The 131st IOC Session  took place between September 13 – September 16, 2017 at the Lima Convention Centre in Lima, Peru. The host cities for the 2024 Summer Olympics and the 2028 Summer Olympics were elected during the 131st IOC Session on September 13, 2017.

Bidders
At the 127th IOC Session in 2014, Lima, Peru, was selected as session host by the IOC general assembly over Helsinki, Finland, by 54 votes to 30.

Host city elections

Two Olympic host city elections took place at the 131st IOC Session. The host cities of the 2024 and 2028 Summer Olympics were elected.

2024 Summer Olympics

The only candidate city for the 2024 Summer Olympics, Paris, France, was elected during the 131st IOC Session. The two French IOC members, Guy Drut and Tony Estanguet were not eligible to vote in this host city election under the rules of the Olympic Charter.

Candidate city
  Paris

2028 Summer Olympics

The only candidate city for the 2028 Summer Olympics, Los Angeles, United States, was elected during the 131st IOC Session. The three American IOC members, Anita DeFrantz, Angela Ruggiero and Larry Probst were not eligible to vote in this host city election under the rules of the Olympic Charter. 

Candidate city
  Los Angeles

134th IOC Session
Milan was elected as the host city of the 134th IOC Session in 2019. The 134th IOC Session would decide the host city for the 2026 Winter Olympics. Milan eventually decided to bid along with Cortina D'Ampezzo for the 2026 Winter Olympics, thereby forfeiting the 134th Session to Lausanne, Switzerland, as under Olympic Charter rules, the IOC Session deciding the host city of an Olympic Games, cannot take place in the same country that is bidding to host the Olympic Games being decided at that session. Milan and Cortina, won the rights to host the 2026 Winter Games at the 134th Session in 2019. 

Candidate city
  Milan

Election of the new IOC members
Eight new IOC members were elected at the session.
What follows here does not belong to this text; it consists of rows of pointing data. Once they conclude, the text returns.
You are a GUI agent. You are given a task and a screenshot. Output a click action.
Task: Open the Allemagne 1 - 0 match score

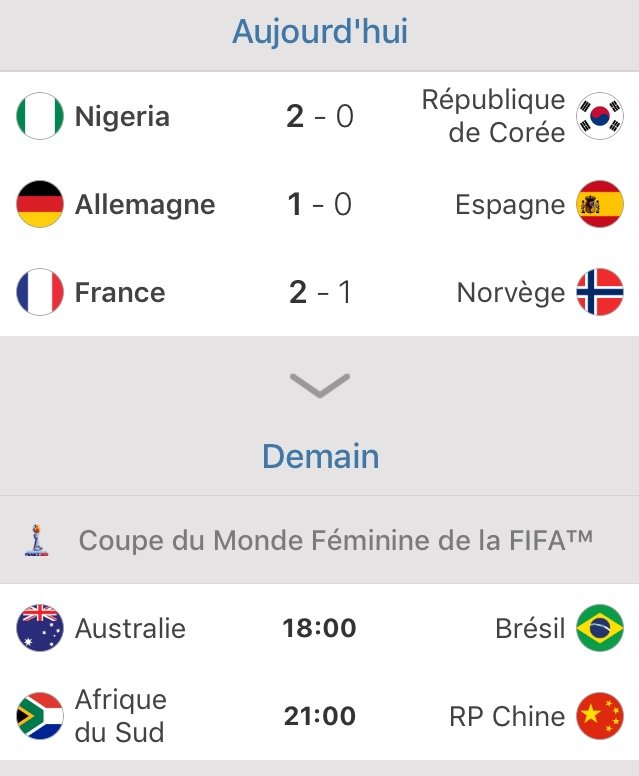pos(319,205)
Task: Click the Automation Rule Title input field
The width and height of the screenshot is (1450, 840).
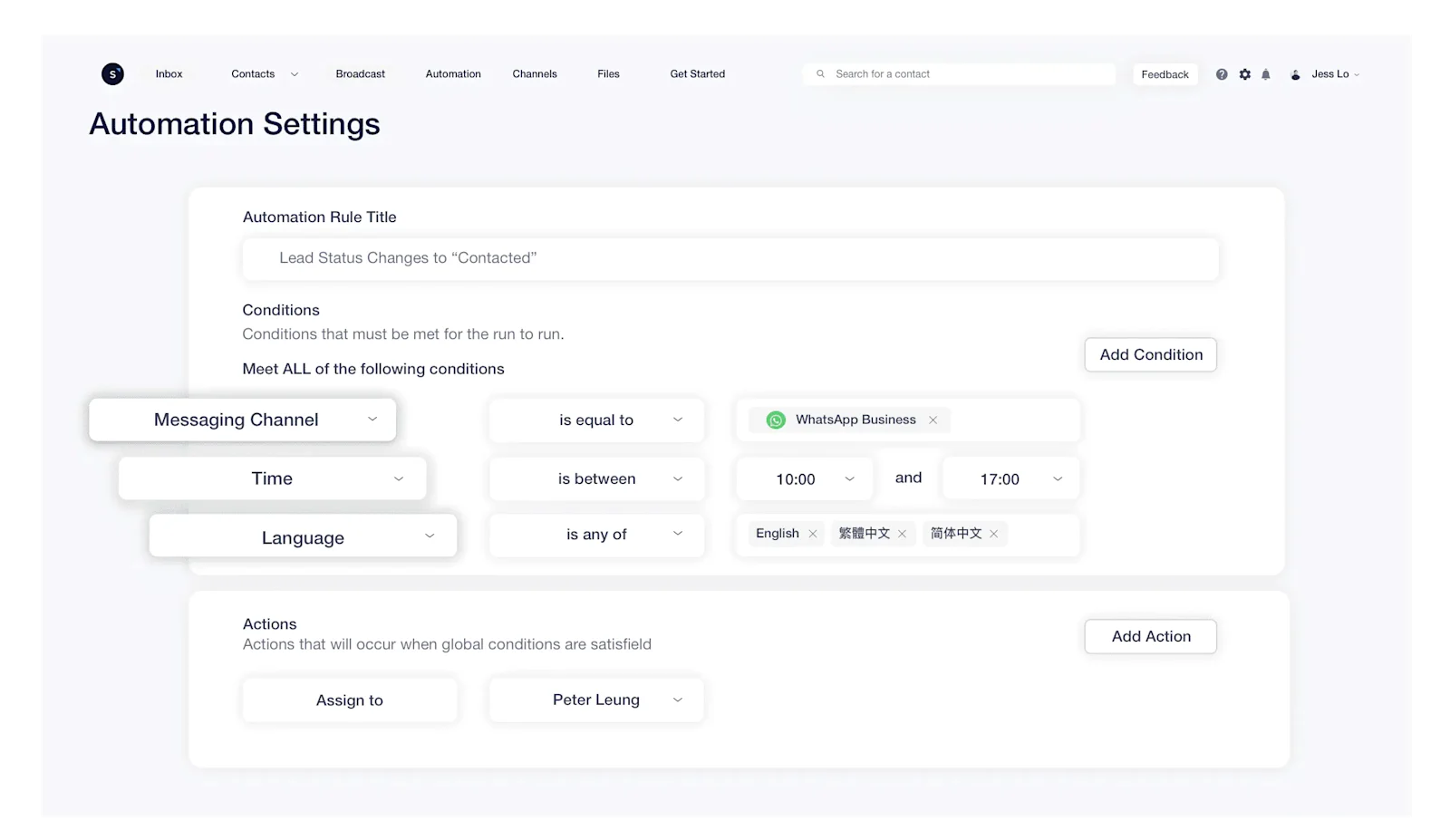Action: coord(730,258)
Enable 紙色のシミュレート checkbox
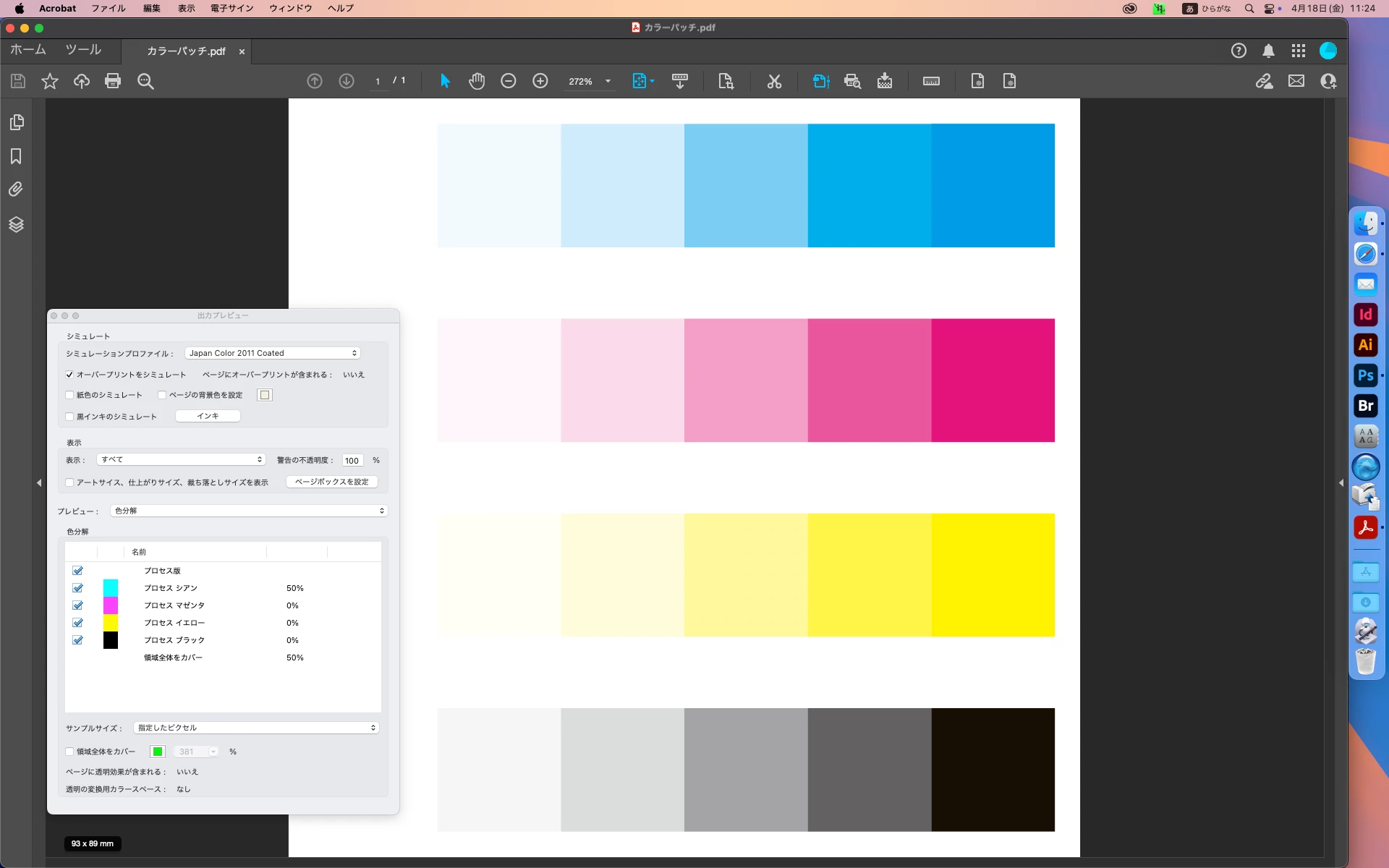The width and height of the screenshot is (1389, 868). point(69,395)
The eight new members who were elected are:
  Baklai Temengil
  Kristin Kloster Aasen 
  Khunying Patama Leeswadtrakul 
  Luis Mejía Oviedo 
  Neven Iván Ilic Álvarez
  Khalid Muhammad Al Zubair
  Jean-Christophe Rolland
  Ingmar De Vos

Election of the new IOC Executive Board members
Two IOC members were elected to the IOC Executive Board at the session.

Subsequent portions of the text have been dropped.